Novel Magnetic Adsorbents Based on Mesoporous KCC-1 for the Removal of Heavy Metal Ions and Antibacterial Applications

A magnetic mesoporous silica, Fe3O4@SiO2@KCC-1 (MMS), was prepared using a hydrothermal method and subsequently modified by post-grafting to synthesize Fe3O4@SiO2@KCC-1-SH (MMS-SH). The synthesized mesoporous materials were characterized using various techniques, including X-ray diffraction (XRD), vibrating sample magnetometry (VSM), field emission scanning electron microscopy (FE-SEM), X-ray energy diffraction spectroscopy (EDS) analysis and mapping, nitrogen adsorption/desorption measurement, Thermal gravimetric analysis (TGA) and Fourier transform infrared (FT-IR) spectroscopy. Their removal capacity for heavy metal ions was determined with flame atomic absorption spectroscopy (AAS). Due to their large surface area, these adsorbents were used for the removal of Cu(II), Ni(II), Cd(II), Hg(II), and Pb(II) ions.
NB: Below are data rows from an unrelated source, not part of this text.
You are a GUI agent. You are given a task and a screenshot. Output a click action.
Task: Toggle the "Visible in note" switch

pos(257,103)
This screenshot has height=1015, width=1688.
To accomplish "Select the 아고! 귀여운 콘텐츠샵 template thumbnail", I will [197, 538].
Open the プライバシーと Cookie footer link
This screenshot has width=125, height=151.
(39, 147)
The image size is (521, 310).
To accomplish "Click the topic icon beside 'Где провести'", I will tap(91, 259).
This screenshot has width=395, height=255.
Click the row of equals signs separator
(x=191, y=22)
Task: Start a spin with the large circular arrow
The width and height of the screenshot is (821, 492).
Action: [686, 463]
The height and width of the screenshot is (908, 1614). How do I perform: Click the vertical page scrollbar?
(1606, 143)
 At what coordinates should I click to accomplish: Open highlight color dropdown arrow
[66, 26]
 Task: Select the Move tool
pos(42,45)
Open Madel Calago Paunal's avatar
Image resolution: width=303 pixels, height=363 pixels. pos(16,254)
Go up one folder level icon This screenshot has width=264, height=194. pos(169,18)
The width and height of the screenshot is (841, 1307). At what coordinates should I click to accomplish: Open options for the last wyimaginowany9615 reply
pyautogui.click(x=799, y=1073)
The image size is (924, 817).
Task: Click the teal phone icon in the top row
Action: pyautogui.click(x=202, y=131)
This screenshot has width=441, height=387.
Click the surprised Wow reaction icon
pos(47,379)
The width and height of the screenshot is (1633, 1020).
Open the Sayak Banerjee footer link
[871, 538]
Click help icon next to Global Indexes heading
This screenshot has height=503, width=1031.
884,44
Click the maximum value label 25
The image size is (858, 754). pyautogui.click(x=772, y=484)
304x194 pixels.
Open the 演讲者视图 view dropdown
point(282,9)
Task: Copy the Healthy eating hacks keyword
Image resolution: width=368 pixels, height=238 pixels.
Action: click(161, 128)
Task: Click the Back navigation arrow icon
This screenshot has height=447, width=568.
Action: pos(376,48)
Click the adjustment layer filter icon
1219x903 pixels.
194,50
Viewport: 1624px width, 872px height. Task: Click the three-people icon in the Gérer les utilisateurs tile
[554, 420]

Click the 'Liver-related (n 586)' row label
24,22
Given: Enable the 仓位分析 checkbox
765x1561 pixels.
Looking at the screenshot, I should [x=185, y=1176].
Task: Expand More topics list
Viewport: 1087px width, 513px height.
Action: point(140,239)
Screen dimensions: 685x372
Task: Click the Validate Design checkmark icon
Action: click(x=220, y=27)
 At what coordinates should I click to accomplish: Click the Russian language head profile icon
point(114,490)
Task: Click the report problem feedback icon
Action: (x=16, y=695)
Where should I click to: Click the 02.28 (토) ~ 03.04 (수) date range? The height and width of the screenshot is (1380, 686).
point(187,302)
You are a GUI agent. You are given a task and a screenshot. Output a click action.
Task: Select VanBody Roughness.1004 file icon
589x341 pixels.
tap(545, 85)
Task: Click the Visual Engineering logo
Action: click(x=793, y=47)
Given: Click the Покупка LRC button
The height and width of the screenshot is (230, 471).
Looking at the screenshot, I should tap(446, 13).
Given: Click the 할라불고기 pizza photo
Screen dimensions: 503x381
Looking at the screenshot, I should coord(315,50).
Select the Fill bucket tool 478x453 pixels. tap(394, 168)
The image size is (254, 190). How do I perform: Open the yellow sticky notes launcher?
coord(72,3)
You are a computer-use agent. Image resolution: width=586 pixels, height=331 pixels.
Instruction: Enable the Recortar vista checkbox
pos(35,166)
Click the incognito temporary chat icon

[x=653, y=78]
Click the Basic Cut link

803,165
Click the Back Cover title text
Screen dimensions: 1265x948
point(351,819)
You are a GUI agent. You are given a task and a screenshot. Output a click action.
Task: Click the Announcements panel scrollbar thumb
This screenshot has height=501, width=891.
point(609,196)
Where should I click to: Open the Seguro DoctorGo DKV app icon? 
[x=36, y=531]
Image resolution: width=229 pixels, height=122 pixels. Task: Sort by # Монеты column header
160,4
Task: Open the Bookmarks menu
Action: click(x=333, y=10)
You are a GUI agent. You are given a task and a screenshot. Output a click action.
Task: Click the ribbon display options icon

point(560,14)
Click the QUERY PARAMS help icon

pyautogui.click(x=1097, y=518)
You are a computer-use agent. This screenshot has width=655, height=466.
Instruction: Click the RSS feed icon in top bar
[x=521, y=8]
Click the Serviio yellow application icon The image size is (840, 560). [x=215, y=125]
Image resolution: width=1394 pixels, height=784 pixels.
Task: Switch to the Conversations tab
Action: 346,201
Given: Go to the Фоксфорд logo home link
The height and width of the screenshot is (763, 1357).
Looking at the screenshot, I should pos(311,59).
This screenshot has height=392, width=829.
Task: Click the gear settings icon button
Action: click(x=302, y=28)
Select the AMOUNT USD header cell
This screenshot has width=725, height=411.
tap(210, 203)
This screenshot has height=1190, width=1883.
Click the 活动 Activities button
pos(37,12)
The unmodified MMS exhibited removal capacities of 24.10, 28.54, 21.71, 32.5, and 30.06 mg/g for Cu(II), Ni(II), Cd(II), Hg(II), and Pb(II) ions, respectively. The removal of heavy metal ions by MMS followed a pseudo-first-order kinetic model and fit well with the Langmuir model. However, modifying the surface of the MMS with thiol groups significantly increased the removal capacity for all mentioned metal ions to 36.21, 32.83, 27.34, 48.75, and 41.40 mg/g, respectively. The removal of heavy metal ions by MMS-SH followed a pseudo-second-order kinetic model and fit well with the Temkin model. The antibacterial assays showed that the synthesized mesoporous materials were generally more effective against both planktonic Escherichia coli (gram-negative bacterium) and its ability to form biofilm compared to Staphylococcus aureus (gram-positive bacterium).